Model Name Accuracy Recall Precision F1 Score
MobileNet 94.12 96.11 96.11 96.11
DenseNet121 88.24 92.36 84.72 88.36
ResNet50 73.53 75.49 70.11 72.60
VGG16 85.29 83.38 93.37 87.54
InceptionV3 94.10 96.53 92.82 94.57
XceptionNet 85.29 87.28 85.79 86.52

For the COVID-CT dataset (taken after having super resolution), Fig. 11 highlights plotting for the parameters Accuracy, Recall, Precision and F1 Score taken for 25 epochs of the various models under consideration.

Fig. 11.

Fig. 11

Plots of various evaluation parameters, viz. (a) Accuracy, (b) Recall, (c) Precision and (d) F1 Score as obtained from ResNet, VGG16, Xception, MobileNet, DenseNet and InceptionV3 using COVID-CT- Dataset (with super resolution).

Similarly, for the dataset SARS-COV-2 CT, the results obtained for all the selected parameters are presented in Table 4 . Table 5 provides the results evaluated on the same parameters, but after performing the image super resolution.

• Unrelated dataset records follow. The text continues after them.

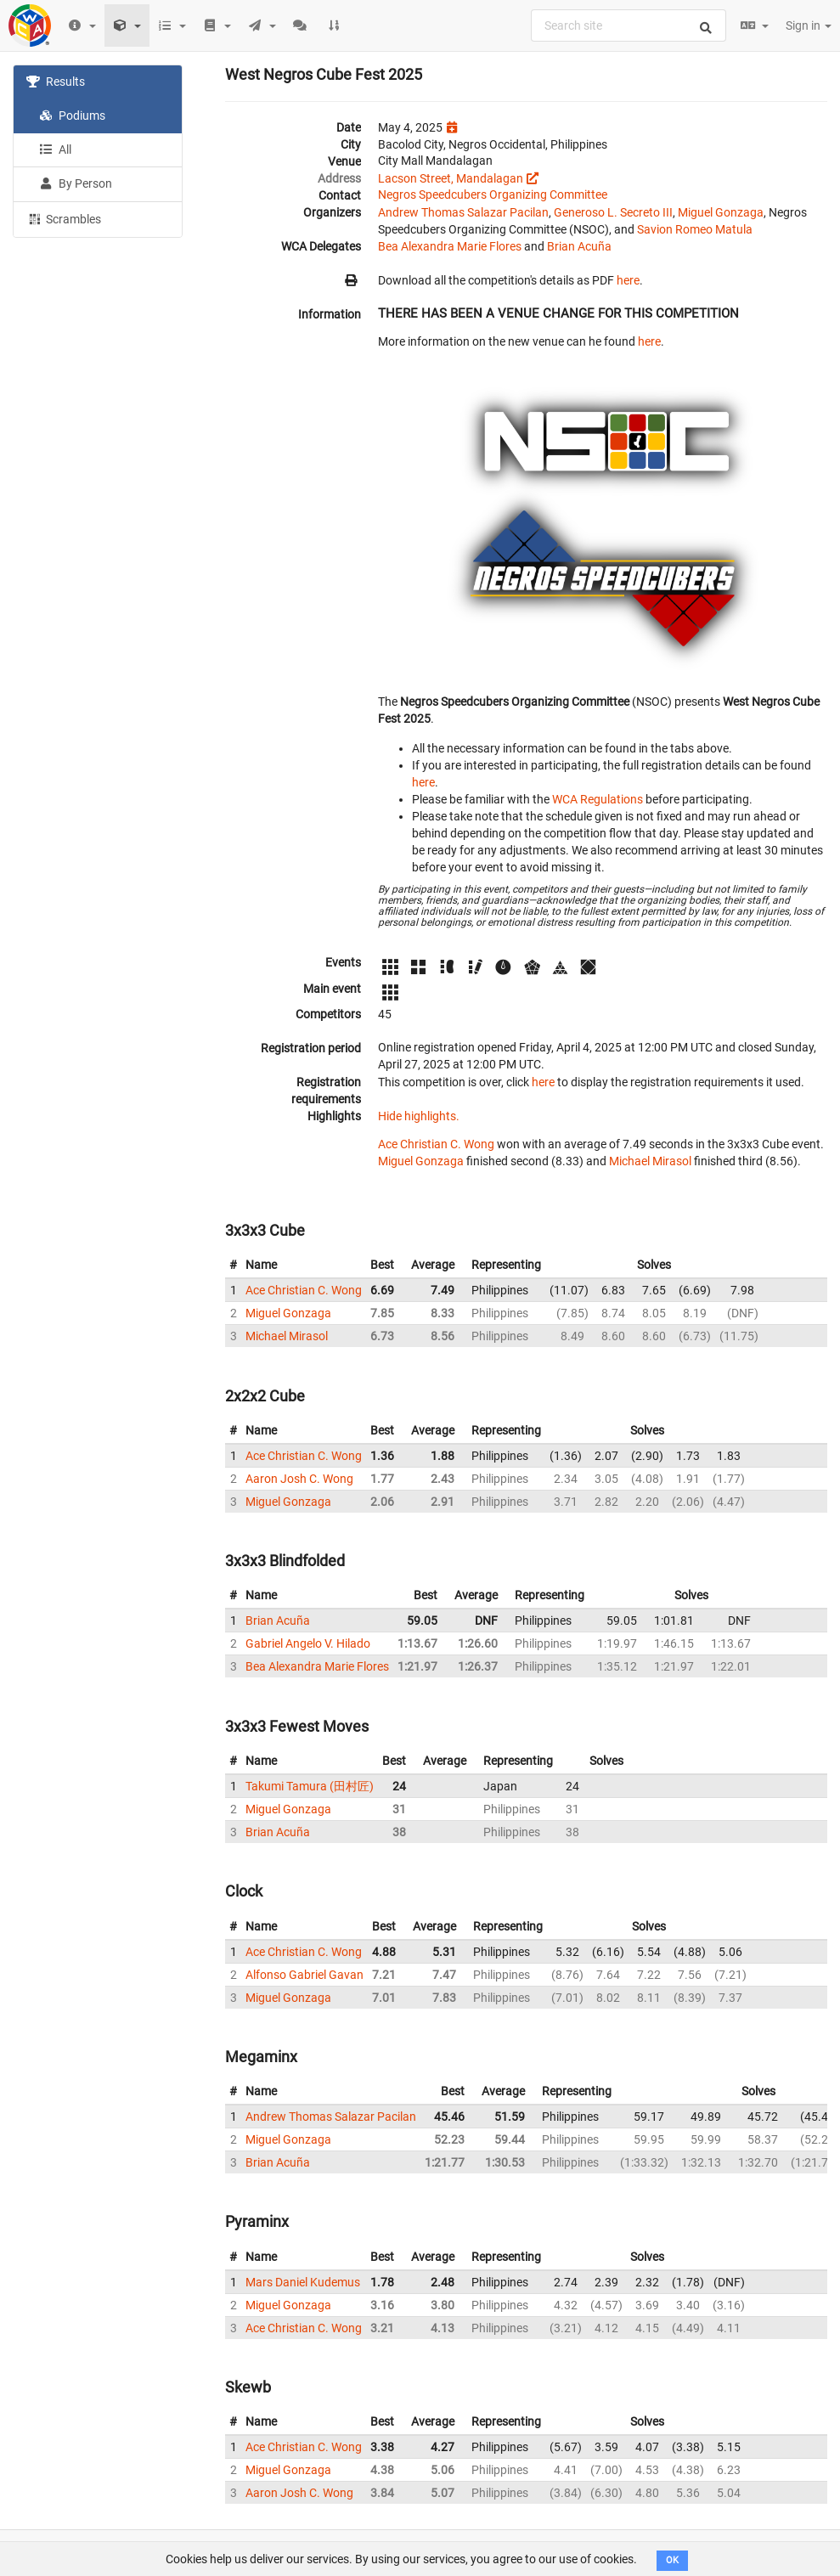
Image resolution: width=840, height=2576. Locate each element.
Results (55, 81)
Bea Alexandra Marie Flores (449, 246)
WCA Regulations (597, 799)
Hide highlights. (418, 1116)
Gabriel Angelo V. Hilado (307, 1643)
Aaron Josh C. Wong (299, 1478)
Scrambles (63, 218)
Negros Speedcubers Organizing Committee (492, 194)
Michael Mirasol (650, 1161)
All (55, 149)
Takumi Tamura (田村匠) (309, 1786)
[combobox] (628, 25)
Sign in (809, 25)
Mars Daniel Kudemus (302, 2282)
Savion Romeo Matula (695, 229)
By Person (75, 183)
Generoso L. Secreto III (613, 212)
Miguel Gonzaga (721, 212)
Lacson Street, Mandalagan (450, 178)
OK (672, 2560)
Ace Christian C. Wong (436, 1144)
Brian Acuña (579, 246)
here (628, 280)
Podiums (72, 115)
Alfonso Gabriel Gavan (304, 1974)
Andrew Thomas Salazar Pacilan (463, 212)
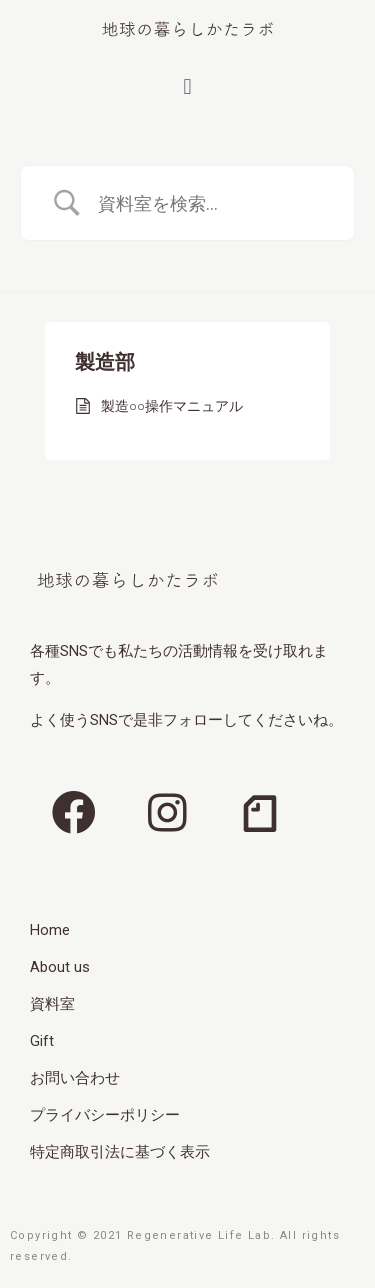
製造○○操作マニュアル (172, 406)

The values for the attributes obtained after deploying super resolution were better than the scenario when no super resolution was employed.

Table 4.

Accuracy, Recall, Precision and F1 Score obtained by executing MobileNet, DenseNet121, ResNet50, VGG16, InceptionV3 and XceptionNet taking SARS-COV-2 CT dataset and without employing any image super resolution operation.

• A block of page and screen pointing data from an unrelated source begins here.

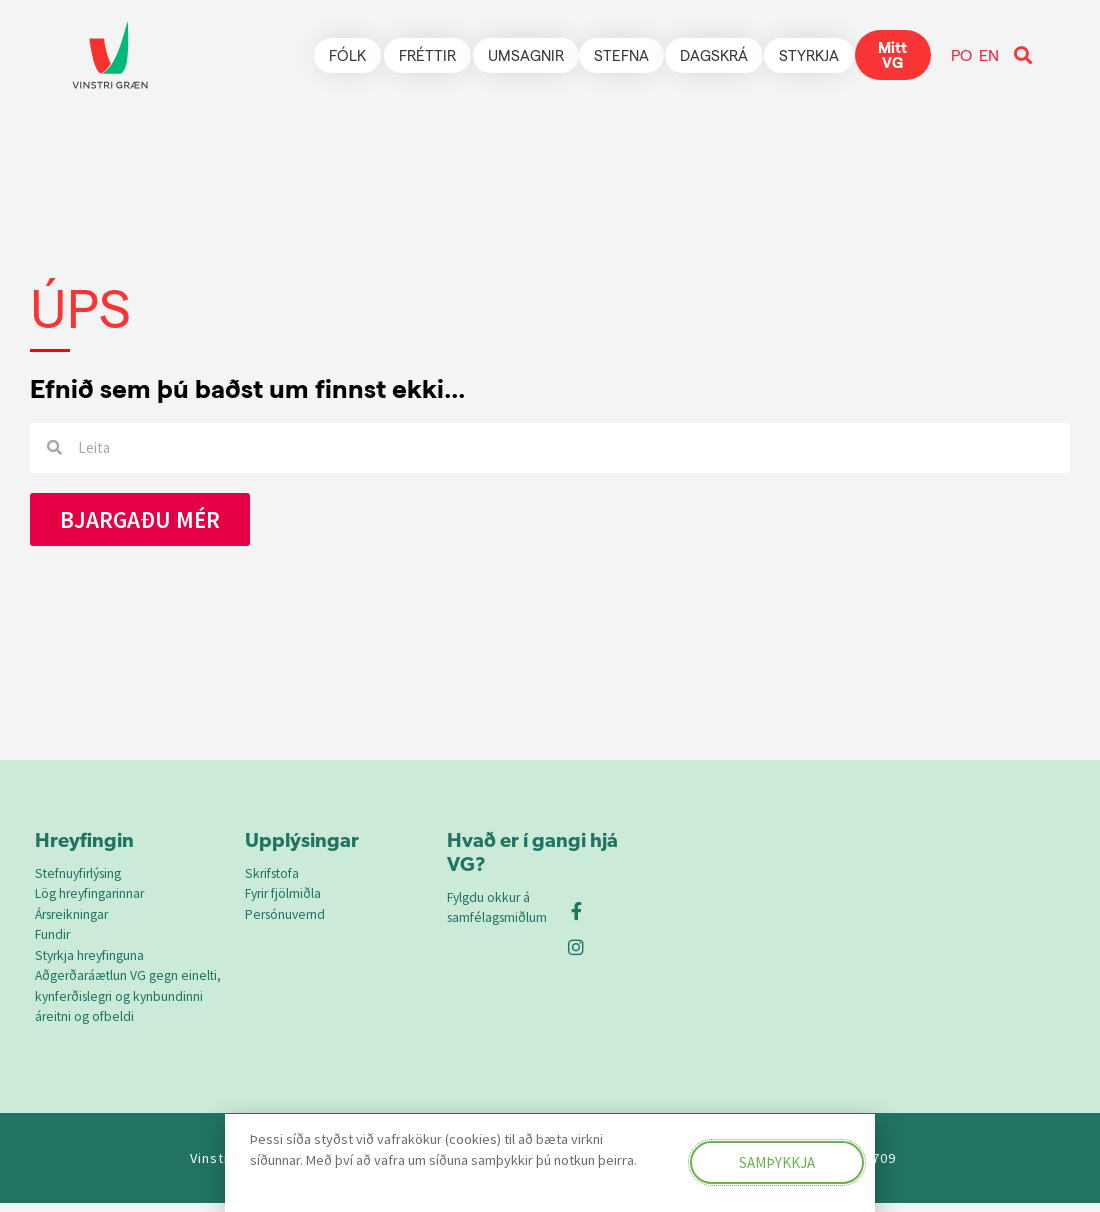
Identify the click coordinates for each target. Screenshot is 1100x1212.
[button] (1022, 55)
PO (961, 54)
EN (989, 54)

Model Name Accuracy Recall Precision F1 Score
MobileNet 98.00 98.40 98.00 98.20
DenseNet121 98.00 98.50 94.90 96.60
ResNet50 93.50 93.60 95.30 93.50
VGG16 98.00 98.00 99.40 99.20
InceptionV3 95.10 97.80 93.80 95.70
XceptionNet 95.10 95.20 96.60 95.90

Table 5.

Accuracy, Recall, Precision and F1 Score obtained by executing MobileNet, DenseNet121, ResNet50, VGG16, InceptionV3 and XceptionNet taking SARS-COV-2 CT dataset and employing super resolution operation.

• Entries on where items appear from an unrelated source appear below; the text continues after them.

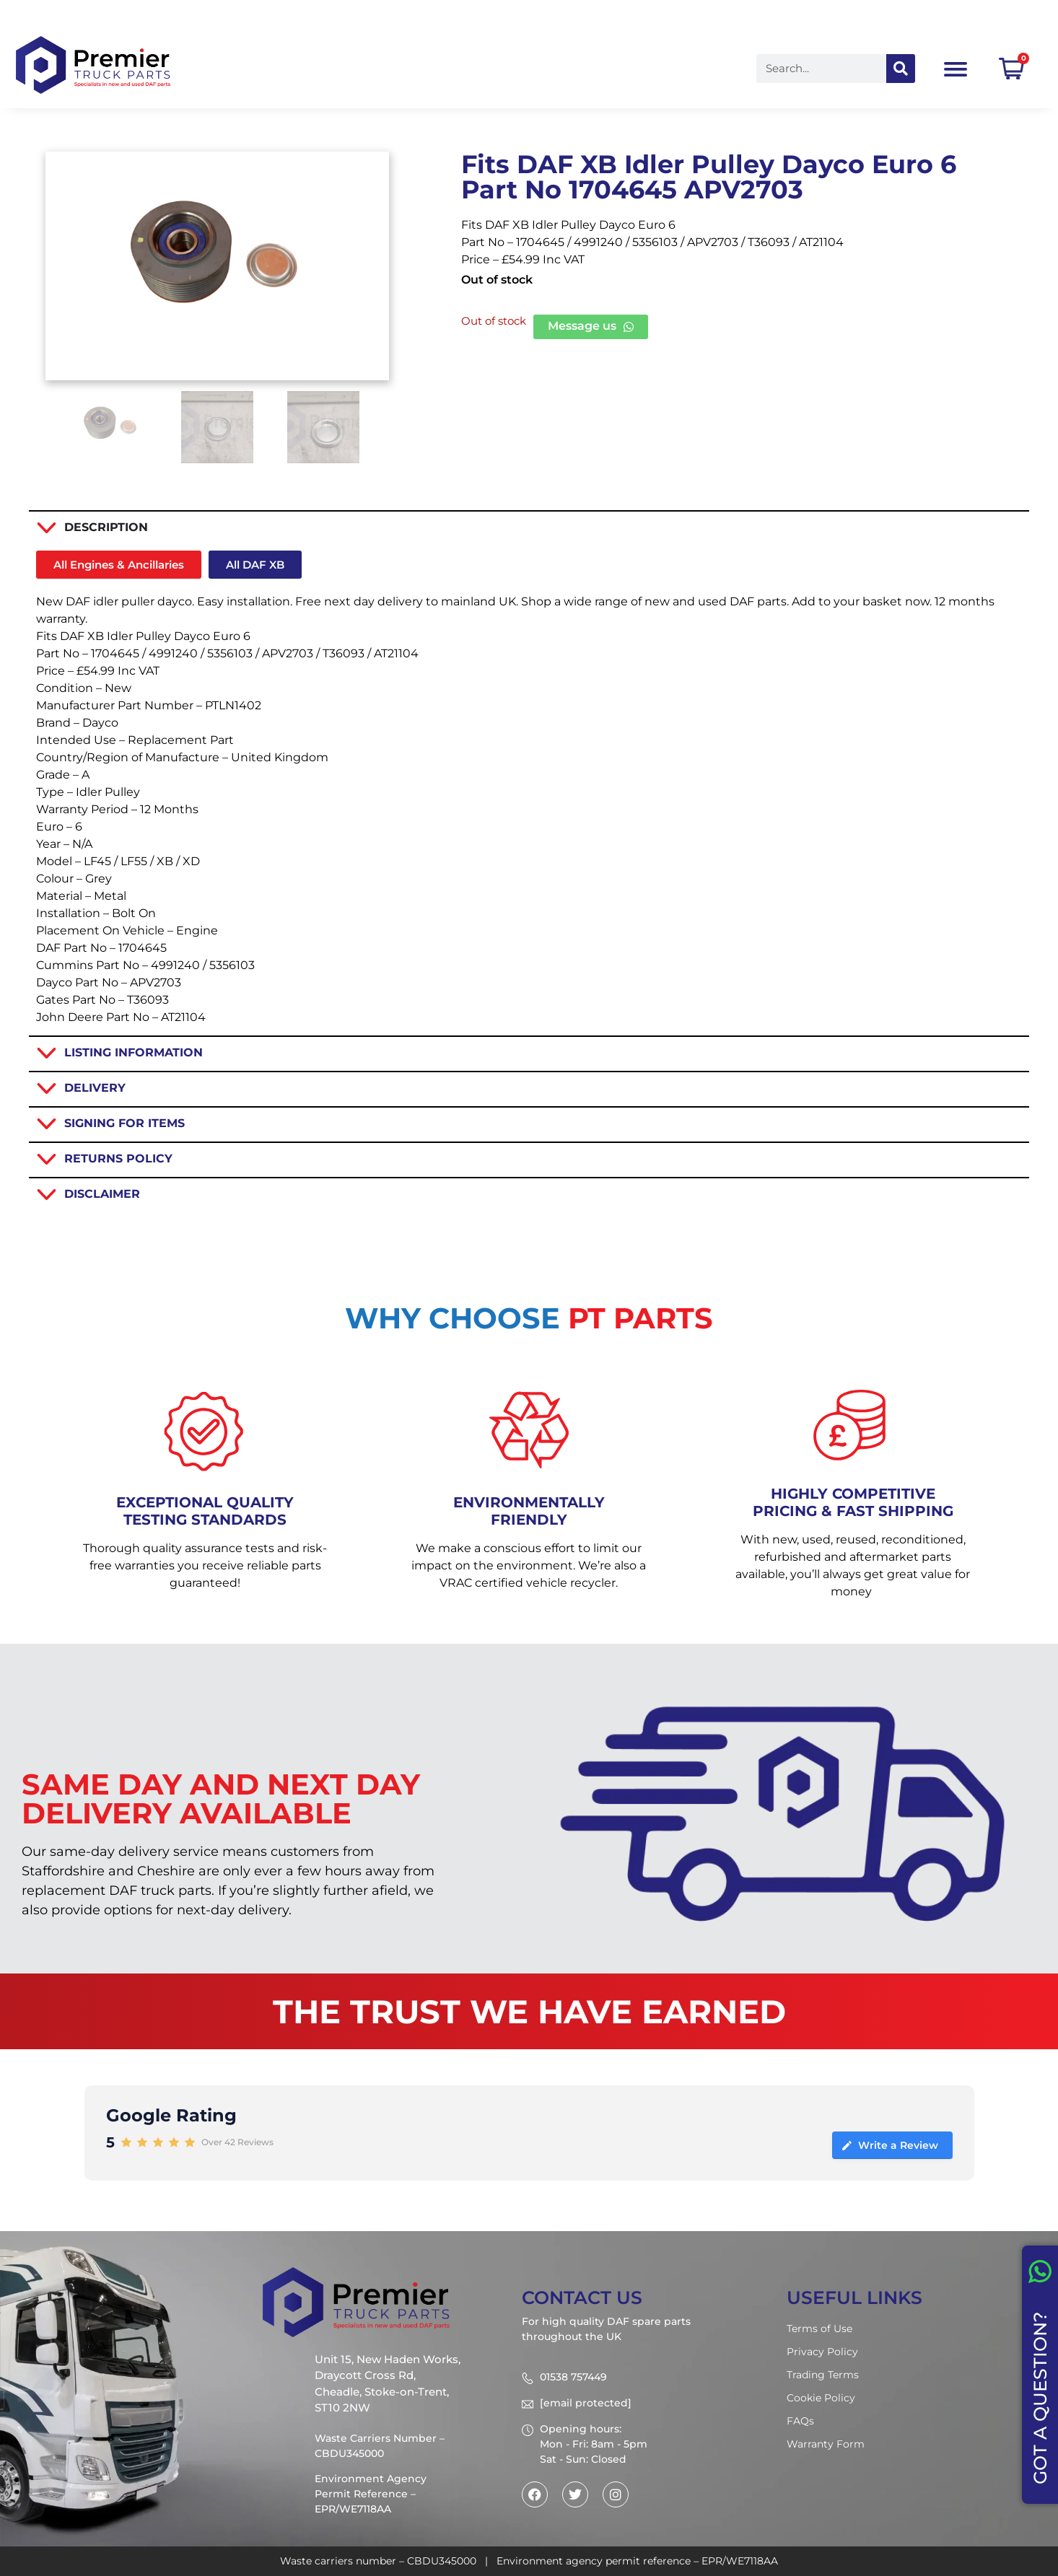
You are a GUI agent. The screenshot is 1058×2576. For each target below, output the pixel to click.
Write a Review (889, 2145)
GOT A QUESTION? (1040, 2398)
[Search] (900, 68)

Model Name Accuracy Recall Precision F1 Score
MobileNet 100.00 100.00 100.00 100.00
DenseNet121 100.00 100.00 100.00 100.00
ResNet50 97.59 97.57 97.57 97.50
VGG16 100.00 100.00 100.00 100.00
InceptionV3 100.00 100.00 100.00 100.00
XceptionNet 98.80 96.68 100.00 98.30

For the SARS-COV-2 CT Dataset (taken after having super resolution), Fig. 12 displays plotting for the parameters Accuracy, Recall, Precision and F1 Score taken for 25 epochs of the various models under consideration.

Fig. 12.

Fig. 12

Plots of various evaluation parameters, viz. (a) Accuracy, (b) Recall, (c) Precision and (d) F1 Score as obtained from ResNet, VGG16, Xception, MobileNet, DenseNet, and InceptionV3 using SARS-COV-2 CT Dataset (with super resolution).

5. Conclusion and future scope

CT scans were taken from two benchmark datasets for this research study; and all the images were enhanced in the pre-processing phase using super resolution deep neural networks. Transfer learning models were employed to label the images as positive and negative for COVID-19. The MobileNet model produced better results as compared to its peer models. On the benchmark datasets, viz. Covid-CT Scan and SARS-COV-2 CT-Scan, for the MobileNet model, the sensitivity scores were found to be 96.11% and 100% respectively; precision scores were 96.11% and 100% respectively; F-1 scores were recorded as 96.11% and 100% respectively; and accuracy was to the tune of 94.12% and 100% respectively. The proposed work can be customized further by stacking hybrid pre-trained algorithms.

Author contributions

Conceptualization, Vinay Arora and Eddie Yin-Kwee Ng; Data curation, Rohan Leekha and Medhavi Darshan; Formal analysis, Eddie Yin-Kwee Ng; Investigation, Vinay Arora; Methodology, Rohan Singh Leekha and Medhavi Darshan; Project administration, Eddie Yin-Kwee Ng and Vinay Arora; Validation, Eddie Yin-Kwee Ng, Medhavi Darshan, Arshdeep Singh; Visualization, Vinay Arora, Rohan Leekha and Eddie Yin-Kwee Ng; Writing – original draft, Vinay Arora, Medhavi Darshan; Writing – review & editing, Vinay Arora and Rohan Singh Leekha.

Funding statement

No funding has been received.

Ethical compliance

Research experiments conducted in this article with animals or humans were approved by the Ethical Committee and responsible authorities of our research organization(s) following all guidelines, regulations, legal, and ethical standards as required for humans or animals. (Yes/No/Not applicable).

Declaration of competing interest

The authors declare that they have no known competing financial interests or personal relationships that could have appeared to influence the work reported in this paper.